• [TASK DETAILS]
Write out, word for word and with no pictures, each line below from the one containing "Task: Open the Shop menu" through the one containing "Given: Click the 2200 low price marker", both included, and no other line.

• [INFORMATION SUPPLIED]
☆ ☆ ☆ ☆ ☆
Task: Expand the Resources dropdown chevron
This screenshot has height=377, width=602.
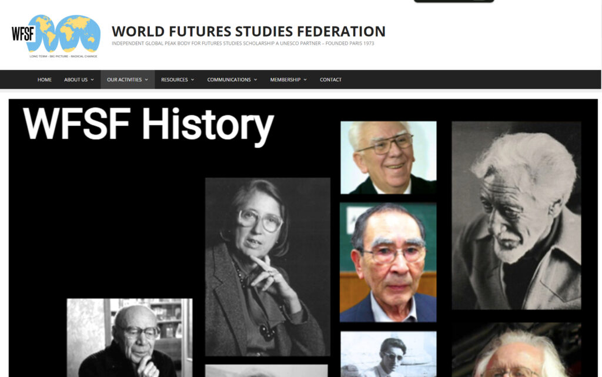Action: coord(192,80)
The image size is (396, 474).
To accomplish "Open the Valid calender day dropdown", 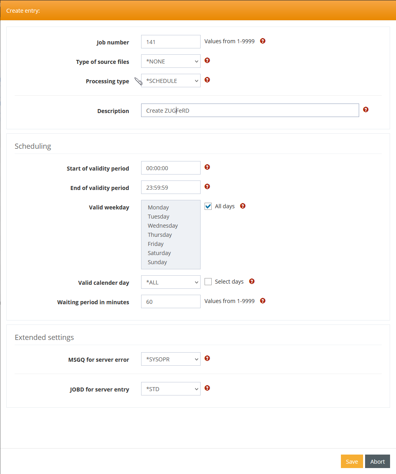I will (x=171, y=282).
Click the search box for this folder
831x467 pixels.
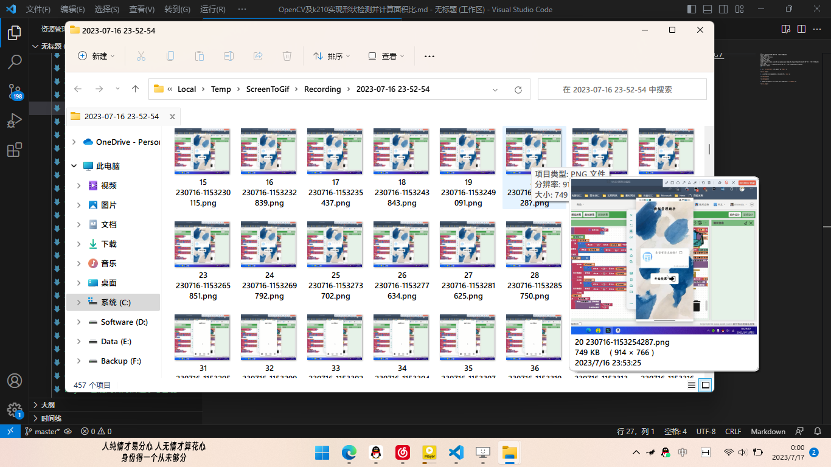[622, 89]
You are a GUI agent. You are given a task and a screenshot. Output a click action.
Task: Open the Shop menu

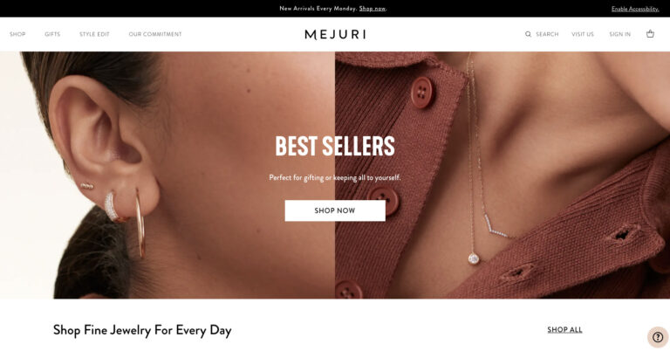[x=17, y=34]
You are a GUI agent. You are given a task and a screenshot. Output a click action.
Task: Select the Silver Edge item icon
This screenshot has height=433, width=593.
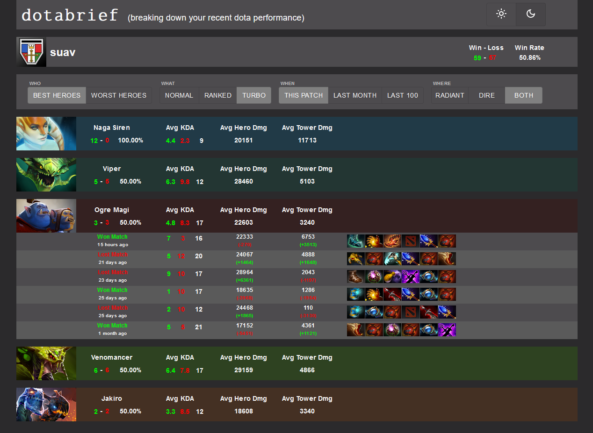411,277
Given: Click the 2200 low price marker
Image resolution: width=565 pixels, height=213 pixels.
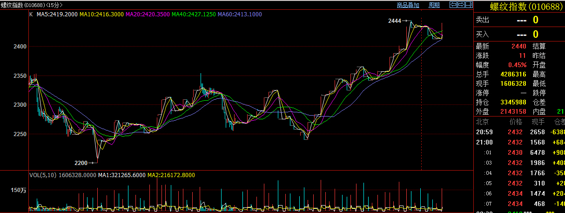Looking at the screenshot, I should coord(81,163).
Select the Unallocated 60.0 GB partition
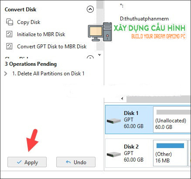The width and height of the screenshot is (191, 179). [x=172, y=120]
☆ ☆ ☆ ☆ ☆
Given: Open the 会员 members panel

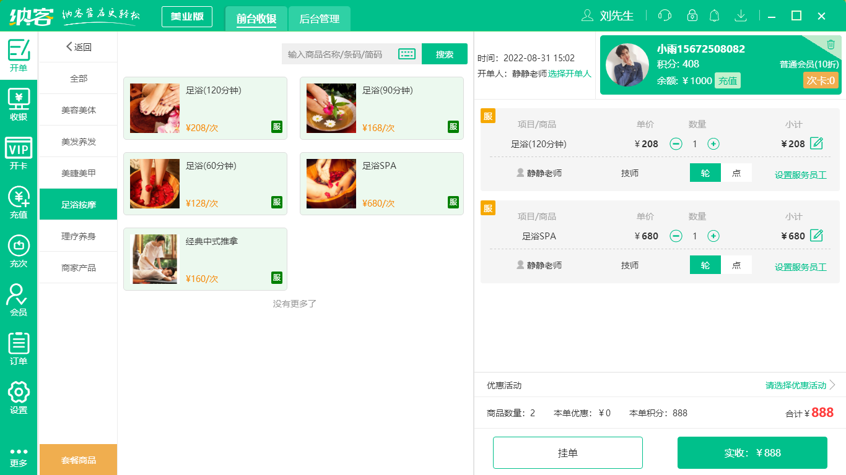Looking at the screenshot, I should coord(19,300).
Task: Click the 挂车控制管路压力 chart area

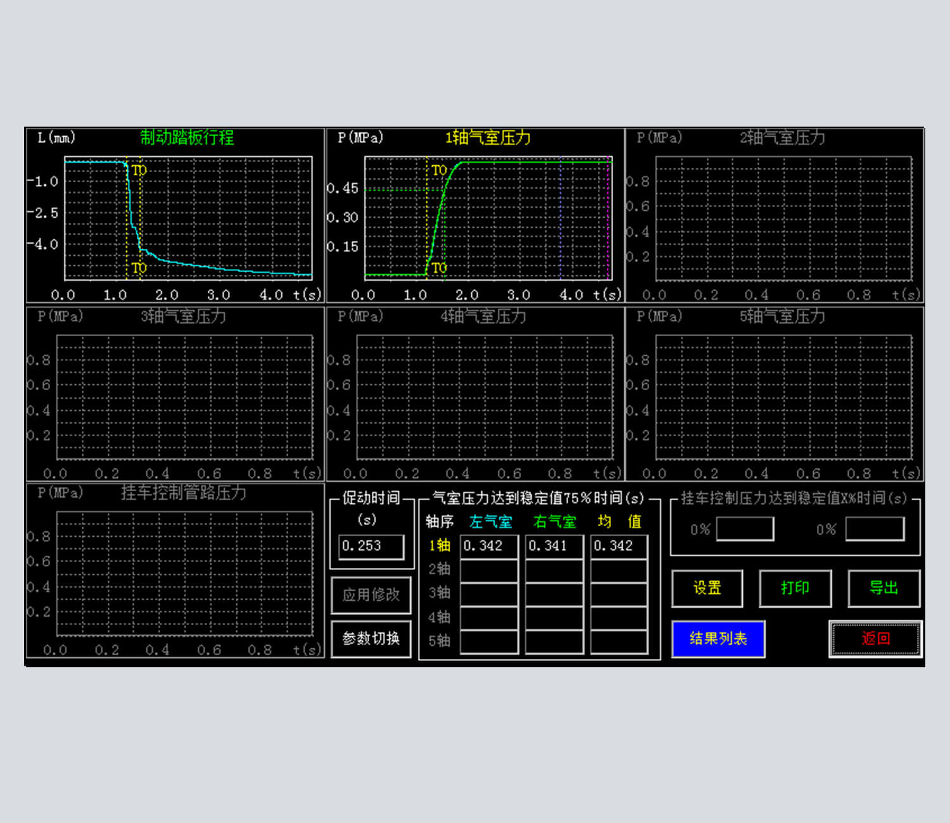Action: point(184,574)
☆ ☆ ☆ ☆ ☆
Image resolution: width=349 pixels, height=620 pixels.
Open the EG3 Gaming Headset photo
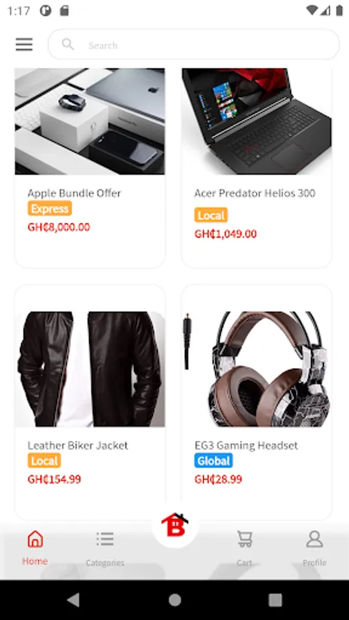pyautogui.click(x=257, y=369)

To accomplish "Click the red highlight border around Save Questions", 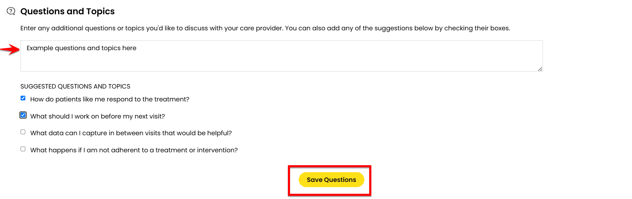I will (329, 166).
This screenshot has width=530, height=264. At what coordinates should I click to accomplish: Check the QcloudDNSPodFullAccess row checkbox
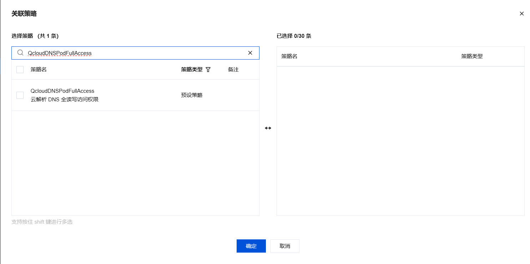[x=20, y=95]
☆ ☆ ☆ ☆ ☆
• [REPLY]
Task: Open the Shop menu

[x=17, y=34]
You are a GUI agent. You are given a task and a screenshot. Output a click action.
Task: Select the Silver Edge item icon
This screenshot has height=433, width=593.
411,277
Given: Click the 2200 low price marker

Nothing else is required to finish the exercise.